После приведённых фактов (438) было бы трудно отрицать могущественное влияние религии на практическую жизнь у некультурных народов. Насколько бы ни казались нам иной раз бессмысленными практические предписания их религии, они важны тем, что воспитывают чувства обязанности и долга и способны на это более чем всякий другой фактор именно в виду громадной силы того влияния которым обладает религия. Нравственность, как мы уже отмечали это, есть обитающий в нашей душе внутренний авторитет, которого мы слушаем невольно и безотчётно. Если этот внутренний авторитет воспитывался в какой бы то ни было мере по образцу внешнего, то, то таким более, чем что–либо другое, был авторитет окружающих человека, по его представлению, сверхъестественных сил. Уже одно то, что наличность этого авторитета мыслилась в известном случае неизбежно, должно было сделать его власть постоянным элементом духовной жизни, а его невидимость и неосязаемость должны были содействовать его перевоплощению во внутренний авторитет собственного самосознания. Чисто психологическое сродство этого авторитета с нравственными чувствами ставит ещё более вне сомнения предполагаемыфй факт перевоплощения религиозной зависимости в чувство нравственного долга. С другой стороны значение авторитета человеческого, уже ранее нами признанное, черпает свою действительную силу в отношении нравственного воспитания из своей теснейшей связи с религией. Она именно является главным источником, из которого почерпали наибольшую долю влияния все ранее нами указанные факторы. Обратимся прежде всего к личному авторитету, который, как мы видели, принадлежит отцу или деду, как родоначальнику, и от них до известной степени распространяется на представителя общественной власти. Для того, чтобы вполне понять значение этого авторитета в деле нравственного воспитания, мы непременно должны принять в расчёт его отношение к религии, и тот особенный характер мотивов, который с ним связывается, благодаря этому отношению.

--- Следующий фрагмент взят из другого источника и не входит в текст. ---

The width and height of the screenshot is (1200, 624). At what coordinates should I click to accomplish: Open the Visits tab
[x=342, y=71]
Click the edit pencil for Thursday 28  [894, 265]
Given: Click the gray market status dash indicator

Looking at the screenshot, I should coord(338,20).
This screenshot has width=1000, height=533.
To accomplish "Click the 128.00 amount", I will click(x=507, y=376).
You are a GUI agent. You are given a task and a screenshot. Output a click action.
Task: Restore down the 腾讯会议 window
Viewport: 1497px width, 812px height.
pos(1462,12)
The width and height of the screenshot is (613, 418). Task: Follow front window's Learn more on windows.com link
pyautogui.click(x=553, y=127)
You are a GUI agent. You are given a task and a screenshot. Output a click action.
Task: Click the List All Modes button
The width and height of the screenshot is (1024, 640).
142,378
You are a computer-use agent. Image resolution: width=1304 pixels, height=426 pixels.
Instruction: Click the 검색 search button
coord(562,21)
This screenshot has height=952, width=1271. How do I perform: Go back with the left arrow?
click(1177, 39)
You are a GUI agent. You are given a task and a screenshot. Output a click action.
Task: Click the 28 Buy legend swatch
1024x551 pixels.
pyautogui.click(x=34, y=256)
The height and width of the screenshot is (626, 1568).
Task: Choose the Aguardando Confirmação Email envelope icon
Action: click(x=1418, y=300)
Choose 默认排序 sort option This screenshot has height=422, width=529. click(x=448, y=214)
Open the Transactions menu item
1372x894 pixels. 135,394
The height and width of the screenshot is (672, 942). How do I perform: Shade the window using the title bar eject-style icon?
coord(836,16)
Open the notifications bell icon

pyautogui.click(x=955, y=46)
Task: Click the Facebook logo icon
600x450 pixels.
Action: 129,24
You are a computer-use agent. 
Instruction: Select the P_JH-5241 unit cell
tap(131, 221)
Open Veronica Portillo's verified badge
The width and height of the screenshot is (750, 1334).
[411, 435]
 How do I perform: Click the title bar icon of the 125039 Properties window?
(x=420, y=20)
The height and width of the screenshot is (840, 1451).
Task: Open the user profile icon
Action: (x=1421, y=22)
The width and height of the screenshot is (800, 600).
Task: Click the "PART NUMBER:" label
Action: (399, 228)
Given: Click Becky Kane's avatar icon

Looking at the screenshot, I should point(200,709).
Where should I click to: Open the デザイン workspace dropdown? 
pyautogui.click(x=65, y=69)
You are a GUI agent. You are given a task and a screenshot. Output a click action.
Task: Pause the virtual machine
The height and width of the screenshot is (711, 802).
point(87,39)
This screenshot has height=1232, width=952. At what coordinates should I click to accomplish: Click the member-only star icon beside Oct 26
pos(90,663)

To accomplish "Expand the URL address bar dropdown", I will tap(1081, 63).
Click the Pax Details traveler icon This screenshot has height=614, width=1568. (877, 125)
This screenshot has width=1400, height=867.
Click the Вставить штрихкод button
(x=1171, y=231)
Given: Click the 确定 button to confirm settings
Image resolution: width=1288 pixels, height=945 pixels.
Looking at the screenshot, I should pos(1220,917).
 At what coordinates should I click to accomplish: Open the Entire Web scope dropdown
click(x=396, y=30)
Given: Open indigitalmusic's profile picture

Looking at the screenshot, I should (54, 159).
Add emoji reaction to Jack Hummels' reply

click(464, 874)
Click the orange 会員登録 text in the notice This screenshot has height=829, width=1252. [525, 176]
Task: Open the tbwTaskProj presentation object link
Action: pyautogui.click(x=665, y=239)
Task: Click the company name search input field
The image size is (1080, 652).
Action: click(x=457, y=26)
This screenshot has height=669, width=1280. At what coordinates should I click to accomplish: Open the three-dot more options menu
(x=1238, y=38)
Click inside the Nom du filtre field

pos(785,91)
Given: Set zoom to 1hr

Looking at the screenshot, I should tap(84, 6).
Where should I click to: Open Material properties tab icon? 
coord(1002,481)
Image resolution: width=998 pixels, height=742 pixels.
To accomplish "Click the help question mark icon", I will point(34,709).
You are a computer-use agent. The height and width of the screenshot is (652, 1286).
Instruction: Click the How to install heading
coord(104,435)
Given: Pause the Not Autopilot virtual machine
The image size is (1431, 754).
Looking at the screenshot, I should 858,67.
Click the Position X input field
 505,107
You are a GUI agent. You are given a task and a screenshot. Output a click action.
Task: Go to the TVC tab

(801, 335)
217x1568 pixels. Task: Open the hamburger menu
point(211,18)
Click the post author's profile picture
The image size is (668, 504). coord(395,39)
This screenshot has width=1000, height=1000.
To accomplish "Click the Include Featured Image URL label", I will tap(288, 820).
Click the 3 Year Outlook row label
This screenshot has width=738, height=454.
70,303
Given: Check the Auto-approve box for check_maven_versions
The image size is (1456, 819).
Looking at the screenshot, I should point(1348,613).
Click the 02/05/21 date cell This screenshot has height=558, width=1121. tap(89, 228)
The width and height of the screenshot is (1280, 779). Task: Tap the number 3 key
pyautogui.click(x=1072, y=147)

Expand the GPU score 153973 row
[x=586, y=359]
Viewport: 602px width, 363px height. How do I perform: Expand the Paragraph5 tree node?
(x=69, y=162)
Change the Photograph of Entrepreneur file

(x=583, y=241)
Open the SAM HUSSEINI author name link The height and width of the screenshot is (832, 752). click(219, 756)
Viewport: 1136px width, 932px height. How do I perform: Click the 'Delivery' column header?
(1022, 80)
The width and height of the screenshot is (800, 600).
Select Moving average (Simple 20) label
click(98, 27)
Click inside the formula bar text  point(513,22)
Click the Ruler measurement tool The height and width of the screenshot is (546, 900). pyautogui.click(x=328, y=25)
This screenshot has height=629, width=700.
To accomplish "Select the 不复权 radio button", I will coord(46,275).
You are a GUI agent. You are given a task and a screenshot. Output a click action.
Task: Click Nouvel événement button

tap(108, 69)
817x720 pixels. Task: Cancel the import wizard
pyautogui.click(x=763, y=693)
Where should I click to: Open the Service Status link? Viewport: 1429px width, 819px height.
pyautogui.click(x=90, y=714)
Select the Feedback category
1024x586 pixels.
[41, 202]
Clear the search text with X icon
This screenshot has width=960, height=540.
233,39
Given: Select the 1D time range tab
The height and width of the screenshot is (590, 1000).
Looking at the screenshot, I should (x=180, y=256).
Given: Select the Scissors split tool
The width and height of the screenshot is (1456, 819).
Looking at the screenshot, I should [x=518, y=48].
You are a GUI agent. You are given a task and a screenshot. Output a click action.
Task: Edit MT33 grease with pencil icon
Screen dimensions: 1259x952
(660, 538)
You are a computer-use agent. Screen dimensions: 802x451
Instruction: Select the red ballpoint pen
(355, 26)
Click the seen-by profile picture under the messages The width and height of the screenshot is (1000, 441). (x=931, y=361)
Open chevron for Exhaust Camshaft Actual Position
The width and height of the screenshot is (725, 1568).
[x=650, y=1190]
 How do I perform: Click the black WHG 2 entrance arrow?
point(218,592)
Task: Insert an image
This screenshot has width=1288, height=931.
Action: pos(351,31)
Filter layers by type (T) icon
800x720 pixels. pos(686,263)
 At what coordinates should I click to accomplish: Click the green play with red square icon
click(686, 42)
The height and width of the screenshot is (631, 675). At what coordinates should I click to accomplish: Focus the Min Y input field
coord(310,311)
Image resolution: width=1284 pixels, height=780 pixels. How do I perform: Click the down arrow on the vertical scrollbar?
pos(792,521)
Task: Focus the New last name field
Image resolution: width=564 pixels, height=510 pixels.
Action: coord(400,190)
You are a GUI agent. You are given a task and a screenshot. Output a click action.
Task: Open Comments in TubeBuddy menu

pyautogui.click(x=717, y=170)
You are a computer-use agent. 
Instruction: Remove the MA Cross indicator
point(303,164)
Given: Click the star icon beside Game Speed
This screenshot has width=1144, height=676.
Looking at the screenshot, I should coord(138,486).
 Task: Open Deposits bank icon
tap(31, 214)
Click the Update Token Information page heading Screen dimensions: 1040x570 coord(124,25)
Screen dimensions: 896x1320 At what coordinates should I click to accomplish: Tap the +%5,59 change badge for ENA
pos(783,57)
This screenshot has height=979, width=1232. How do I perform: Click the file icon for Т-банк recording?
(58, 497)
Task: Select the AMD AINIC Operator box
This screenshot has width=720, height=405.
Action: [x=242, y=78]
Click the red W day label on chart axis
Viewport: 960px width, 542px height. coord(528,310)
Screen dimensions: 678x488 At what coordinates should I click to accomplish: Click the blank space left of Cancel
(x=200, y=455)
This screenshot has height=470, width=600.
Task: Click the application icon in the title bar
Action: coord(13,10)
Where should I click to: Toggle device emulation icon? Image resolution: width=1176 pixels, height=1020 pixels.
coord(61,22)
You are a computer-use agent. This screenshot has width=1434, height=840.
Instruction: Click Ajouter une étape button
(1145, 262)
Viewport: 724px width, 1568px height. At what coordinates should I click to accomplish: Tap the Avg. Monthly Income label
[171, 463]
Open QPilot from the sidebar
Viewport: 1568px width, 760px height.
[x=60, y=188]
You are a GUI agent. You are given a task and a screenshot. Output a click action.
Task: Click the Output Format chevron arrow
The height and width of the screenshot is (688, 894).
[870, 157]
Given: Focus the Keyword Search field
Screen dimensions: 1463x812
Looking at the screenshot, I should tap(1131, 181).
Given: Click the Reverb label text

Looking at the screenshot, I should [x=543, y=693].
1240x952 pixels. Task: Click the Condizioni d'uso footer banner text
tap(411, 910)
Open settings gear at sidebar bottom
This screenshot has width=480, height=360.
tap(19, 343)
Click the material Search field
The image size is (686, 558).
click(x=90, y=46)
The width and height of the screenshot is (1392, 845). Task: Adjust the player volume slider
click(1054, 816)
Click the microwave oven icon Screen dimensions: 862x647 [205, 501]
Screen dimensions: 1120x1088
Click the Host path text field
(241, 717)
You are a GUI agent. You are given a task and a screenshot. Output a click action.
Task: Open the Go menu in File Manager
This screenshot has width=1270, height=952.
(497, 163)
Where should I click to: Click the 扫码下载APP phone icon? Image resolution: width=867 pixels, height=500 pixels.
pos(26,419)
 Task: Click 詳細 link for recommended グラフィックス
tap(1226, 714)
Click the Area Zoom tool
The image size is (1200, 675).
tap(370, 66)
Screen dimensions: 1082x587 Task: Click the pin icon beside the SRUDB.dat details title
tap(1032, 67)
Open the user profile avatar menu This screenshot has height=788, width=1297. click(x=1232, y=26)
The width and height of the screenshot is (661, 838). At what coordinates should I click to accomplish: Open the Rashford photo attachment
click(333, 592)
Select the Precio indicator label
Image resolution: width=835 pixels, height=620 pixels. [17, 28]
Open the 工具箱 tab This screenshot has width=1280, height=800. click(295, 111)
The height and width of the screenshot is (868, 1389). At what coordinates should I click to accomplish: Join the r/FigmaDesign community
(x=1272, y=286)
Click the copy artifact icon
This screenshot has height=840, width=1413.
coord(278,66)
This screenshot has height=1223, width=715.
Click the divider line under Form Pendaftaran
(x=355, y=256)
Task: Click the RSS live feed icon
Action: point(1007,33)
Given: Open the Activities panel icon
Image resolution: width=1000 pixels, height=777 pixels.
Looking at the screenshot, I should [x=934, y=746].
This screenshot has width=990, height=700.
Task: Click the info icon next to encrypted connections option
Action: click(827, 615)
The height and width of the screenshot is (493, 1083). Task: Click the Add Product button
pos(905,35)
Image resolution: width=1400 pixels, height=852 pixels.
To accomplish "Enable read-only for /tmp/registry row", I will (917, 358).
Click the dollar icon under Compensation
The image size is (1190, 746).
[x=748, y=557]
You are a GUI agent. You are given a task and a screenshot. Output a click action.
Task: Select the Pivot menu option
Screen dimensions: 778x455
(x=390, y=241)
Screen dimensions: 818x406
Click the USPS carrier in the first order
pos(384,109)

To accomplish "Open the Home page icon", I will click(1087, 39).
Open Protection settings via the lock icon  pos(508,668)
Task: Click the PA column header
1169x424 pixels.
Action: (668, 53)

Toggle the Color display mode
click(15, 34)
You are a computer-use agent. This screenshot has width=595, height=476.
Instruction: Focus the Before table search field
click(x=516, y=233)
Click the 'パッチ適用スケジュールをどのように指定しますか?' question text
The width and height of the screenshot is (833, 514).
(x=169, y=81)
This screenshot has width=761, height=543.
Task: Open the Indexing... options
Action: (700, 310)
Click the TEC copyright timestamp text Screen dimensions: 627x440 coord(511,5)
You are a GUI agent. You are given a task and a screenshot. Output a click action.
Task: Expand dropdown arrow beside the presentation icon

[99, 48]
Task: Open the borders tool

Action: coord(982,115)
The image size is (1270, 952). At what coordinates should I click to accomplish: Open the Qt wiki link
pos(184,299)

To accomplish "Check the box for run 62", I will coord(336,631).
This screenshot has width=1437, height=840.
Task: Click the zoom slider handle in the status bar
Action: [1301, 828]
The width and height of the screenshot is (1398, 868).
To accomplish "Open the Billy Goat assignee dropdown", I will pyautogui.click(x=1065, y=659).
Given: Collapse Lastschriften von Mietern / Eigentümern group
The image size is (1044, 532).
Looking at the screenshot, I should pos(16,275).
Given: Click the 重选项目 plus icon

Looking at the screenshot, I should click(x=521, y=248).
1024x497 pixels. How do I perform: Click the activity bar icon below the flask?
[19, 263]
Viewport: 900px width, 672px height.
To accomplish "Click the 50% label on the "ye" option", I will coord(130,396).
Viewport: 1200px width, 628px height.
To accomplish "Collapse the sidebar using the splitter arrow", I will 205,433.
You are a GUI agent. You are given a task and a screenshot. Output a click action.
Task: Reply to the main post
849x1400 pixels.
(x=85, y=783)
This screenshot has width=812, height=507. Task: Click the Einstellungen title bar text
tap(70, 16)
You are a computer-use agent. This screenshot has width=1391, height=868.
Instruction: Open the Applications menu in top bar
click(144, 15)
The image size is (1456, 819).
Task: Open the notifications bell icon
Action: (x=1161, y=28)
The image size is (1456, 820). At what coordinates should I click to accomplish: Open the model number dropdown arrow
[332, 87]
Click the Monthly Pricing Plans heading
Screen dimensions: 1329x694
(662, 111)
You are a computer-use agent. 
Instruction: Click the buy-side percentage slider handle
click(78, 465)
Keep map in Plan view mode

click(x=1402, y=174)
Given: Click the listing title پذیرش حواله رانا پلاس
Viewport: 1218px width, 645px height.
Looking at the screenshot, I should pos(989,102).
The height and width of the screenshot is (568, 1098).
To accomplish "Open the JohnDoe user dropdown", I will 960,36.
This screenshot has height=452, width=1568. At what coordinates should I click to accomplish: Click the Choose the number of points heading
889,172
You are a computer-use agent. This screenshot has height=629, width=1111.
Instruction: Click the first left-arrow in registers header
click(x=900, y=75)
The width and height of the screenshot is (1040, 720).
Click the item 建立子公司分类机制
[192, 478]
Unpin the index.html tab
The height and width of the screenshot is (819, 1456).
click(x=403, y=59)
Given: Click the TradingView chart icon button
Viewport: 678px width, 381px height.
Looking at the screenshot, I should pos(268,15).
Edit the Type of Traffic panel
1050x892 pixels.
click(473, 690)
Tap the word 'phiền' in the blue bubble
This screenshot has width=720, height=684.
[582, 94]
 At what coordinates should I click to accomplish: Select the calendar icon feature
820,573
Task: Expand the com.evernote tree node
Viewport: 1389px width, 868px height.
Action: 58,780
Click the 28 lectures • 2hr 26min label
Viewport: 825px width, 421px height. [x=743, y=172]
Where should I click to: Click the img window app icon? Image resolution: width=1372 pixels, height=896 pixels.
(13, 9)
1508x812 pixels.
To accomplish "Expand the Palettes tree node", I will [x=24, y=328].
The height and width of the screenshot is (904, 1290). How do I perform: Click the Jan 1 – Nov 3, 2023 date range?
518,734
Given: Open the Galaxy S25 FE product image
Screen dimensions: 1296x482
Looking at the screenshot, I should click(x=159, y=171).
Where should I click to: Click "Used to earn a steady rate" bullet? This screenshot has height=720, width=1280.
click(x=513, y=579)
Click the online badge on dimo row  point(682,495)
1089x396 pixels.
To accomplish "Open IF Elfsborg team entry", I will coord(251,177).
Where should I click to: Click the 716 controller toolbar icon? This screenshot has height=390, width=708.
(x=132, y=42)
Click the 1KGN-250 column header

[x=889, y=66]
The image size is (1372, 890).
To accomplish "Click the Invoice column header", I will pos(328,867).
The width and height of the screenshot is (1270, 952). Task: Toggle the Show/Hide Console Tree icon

Наш отечественный философ Вл.Соловьёв (439) весьма удачно подметил, что в чувствах питаемых детьми к их родителям, заключается оттенок религиозного отношения. Может быть, этим объясняется, что почитание умерших предков является всеобщею формой религии у первобытных народов и при том формою наиболее влиятельною, составляющею главное ядро религиозных воззрений27. Отношение к отцу или деду для дикаря не ограничивается пределами настоящей жизни; они продолжают управлять его поступками и после смерти, в качестве высших покровителей семейного очага, его лавров и пенатов28 Они становятся его невидимыми добрыми гениями29.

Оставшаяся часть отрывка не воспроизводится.